Records from a collection:
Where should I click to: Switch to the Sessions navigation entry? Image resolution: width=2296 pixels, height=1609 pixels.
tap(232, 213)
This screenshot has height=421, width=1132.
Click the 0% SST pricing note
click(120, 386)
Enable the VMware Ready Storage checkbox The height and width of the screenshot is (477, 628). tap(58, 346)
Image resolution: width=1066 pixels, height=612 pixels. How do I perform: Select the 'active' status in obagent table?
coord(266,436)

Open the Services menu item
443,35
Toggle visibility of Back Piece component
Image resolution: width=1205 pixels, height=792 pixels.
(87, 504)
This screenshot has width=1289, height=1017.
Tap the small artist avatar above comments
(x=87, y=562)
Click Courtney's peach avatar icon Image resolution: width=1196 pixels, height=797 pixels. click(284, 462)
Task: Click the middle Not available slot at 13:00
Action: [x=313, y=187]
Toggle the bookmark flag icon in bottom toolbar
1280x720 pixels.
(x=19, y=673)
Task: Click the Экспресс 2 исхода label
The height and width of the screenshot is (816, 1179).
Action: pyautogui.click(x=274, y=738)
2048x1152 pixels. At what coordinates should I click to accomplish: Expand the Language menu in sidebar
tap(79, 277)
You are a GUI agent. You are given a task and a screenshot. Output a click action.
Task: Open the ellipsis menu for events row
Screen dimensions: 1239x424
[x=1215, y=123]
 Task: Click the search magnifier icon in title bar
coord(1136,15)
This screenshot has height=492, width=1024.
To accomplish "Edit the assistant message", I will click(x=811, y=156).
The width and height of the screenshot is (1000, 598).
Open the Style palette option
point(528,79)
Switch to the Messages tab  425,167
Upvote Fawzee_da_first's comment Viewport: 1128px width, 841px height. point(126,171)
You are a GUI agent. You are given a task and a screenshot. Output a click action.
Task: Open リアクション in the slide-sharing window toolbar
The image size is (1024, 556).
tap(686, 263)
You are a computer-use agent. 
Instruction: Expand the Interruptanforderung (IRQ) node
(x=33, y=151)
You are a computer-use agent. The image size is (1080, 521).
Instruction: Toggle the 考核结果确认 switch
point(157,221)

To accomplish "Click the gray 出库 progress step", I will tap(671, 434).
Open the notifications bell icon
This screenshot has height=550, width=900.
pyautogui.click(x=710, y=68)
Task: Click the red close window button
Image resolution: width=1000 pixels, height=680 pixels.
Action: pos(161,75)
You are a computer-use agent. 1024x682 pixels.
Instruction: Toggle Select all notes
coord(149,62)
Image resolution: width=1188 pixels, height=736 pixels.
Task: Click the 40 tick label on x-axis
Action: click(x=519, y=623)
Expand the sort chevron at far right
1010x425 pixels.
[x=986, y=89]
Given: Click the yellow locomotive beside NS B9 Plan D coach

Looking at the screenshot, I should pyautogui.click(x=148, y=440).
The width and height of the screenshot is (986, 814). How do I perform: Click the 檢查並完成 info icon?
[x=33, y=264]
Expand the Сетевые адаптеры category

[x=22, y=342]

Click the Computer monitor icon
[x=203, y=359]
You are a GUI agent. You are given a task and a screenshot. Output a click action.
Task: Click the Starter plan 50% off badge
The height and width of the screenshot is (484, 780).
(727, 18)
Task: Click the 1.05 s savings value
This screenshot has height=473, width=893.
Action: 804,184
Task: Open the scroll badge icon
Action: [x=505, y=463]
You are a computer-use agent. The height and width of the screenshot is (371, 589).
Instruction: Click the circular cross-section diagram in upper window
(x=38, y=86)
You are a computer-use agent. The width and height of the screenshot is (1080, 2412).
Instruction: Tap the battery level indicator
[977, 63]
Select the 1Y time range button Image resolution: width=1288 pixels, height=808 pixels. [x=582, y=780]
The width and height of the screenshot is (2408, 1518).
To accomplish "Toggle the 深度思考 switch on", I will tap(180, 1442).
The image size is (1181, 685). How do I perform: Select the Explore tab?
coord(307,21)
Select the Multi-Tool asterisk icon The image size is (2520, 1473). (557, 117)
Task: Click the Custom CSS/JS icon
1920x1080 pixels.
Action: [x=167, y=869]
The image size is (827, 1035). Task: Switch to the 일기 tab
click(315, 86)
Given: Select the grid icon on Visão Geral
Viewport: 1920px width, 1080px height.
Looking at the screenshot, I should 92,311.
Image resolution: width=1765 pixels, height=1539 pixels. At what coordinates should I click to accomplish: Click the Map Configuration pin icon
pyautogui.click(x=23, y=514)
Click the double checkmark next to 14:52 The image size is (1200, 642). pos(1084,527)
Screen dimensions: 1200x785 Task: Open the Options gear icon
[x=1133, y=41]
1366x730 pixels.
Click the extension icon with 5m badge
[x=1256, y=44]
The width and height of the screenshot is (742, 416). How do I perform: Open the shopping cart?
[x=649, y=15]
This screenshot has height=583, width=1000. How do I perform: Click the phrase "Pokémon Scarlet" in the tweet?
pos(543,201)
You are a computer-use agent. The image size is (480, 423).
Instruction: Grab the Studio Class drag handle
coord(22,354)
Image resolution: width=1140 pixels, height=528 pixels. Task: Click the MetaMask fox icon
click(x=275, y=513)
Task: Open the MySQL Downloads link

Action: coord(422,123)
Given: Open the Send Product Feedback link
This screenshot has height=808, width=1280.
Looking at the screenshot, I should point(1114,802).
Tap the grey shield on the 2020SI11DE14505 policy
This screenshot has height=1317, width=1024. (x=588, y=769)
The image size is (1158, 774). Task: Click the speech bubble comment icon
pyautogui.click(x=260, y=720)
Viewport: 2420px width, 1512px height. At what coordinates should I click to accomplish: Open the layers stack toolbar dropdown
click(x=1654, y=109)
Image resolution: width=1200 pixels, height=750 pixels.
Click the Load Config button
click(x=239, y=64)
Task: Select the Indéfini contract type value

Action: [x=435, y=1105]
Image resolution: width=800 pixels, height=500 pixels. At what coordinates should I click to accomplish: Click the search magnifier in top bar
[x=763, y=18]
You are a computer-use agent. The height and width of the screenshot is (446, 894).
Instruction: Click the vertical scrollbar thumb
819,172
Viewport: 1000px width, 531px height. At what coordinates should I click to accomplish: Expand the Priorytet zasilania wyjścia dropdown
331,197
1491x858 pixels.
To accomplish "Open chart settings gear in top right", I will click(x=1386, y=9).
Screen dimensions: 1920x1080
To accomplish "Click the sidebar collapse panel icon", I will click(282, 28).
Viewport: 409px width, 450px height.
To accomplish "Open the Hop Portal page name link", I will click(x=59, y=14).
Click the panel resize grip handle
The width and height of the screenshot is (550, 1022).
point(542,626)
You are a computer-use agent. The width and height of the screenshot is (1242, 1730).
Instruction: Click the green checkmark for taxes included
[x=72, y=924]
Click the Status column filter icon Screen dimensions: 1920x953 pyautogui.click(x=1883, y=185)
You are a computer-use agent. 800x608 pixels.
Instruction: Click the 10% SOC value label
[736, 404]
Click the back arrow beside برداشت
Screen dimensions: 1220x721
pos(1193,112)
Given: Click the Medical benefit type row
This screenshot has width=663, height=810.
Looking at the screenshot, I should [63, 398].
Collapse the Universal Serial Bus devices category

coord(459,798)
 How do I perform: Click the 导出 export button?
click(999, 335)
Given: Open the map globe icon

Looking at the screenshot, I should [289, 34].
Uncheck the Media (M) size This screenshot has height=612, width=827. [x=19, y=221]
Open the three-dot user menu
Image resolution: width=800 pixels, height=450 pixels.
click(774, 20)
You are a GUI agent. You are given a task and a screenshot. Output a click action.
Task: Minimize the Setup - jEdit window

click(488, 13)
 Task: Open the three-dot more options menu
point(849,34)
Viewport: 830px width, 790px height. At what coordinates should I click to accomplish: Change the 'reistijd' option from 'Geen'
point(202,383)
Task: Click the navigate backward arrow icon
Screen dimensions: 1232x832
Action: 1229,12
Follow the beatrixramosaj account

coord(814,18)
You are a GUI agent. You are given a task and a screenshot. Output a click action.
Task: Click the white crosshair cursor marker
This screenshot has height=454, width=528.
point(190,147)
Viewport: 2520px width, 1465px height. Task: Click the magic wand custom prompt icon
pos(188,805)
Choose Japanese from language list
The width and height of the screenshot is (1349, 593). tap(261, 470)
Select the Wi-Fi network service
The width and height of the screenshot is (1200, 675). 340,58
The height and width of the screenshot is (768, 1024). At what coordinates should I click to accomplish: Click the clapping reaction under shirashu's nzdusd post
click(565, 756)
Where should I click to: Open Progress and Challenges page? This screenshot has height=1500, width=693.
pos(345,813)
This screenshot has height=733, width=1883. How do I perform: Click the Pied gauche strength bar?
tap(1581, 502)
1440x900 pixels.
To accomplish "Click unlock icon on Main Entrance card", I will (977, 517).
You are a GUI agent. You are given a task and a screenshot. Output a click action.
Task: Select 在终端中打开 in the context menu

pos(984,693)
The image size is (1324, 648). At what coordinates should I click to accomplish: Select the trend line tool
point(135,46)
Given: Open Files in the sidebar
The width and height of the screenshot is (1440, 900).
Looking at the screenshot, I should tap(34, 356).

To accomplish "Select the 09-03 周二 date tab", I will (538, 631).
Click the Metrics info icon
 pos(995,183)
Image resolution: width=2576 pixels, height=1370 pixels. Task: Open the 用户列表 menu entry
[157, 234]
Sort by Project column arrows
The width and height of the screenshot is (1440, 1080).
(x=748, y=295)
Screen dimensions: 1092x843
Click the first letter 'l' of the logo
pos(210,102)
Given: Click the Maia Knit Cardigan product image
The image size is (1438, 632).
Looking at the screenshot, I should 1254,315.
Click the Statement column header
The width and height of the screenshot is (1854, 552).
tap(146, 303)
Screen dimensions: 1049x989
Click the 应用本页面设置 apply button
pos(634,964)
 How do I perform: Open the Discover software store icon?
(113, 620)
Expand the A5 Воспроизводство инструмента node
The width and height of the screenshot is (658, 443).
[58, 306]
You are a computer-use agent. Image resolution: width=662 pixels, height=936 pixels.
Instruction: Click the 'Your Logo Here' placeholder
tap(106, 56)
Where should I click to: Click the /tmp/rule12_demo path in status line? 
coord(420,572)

- **Objective**:
Can you render the listing, from the line containing "Given: Open the Send Product Feedback link" down through the line containing "This screenshot has height=1317, width=1024.", as a Markdown table with the columns Row and Line?

- **Result of the exercise**:
| Row | Line |
|---|---|
| 1 | Given: Open the Send Product Feedback link |
| 2 | This screenshot has height=808, width=1280. |
| 3 | Looking at the screenshot, I should point(1114,802). |
| 4 | Tap the grey shield on the 2020SI11DE14505 policy |
| 5 | This screenshot has height=1317, width=1024. (x=588, y=769) |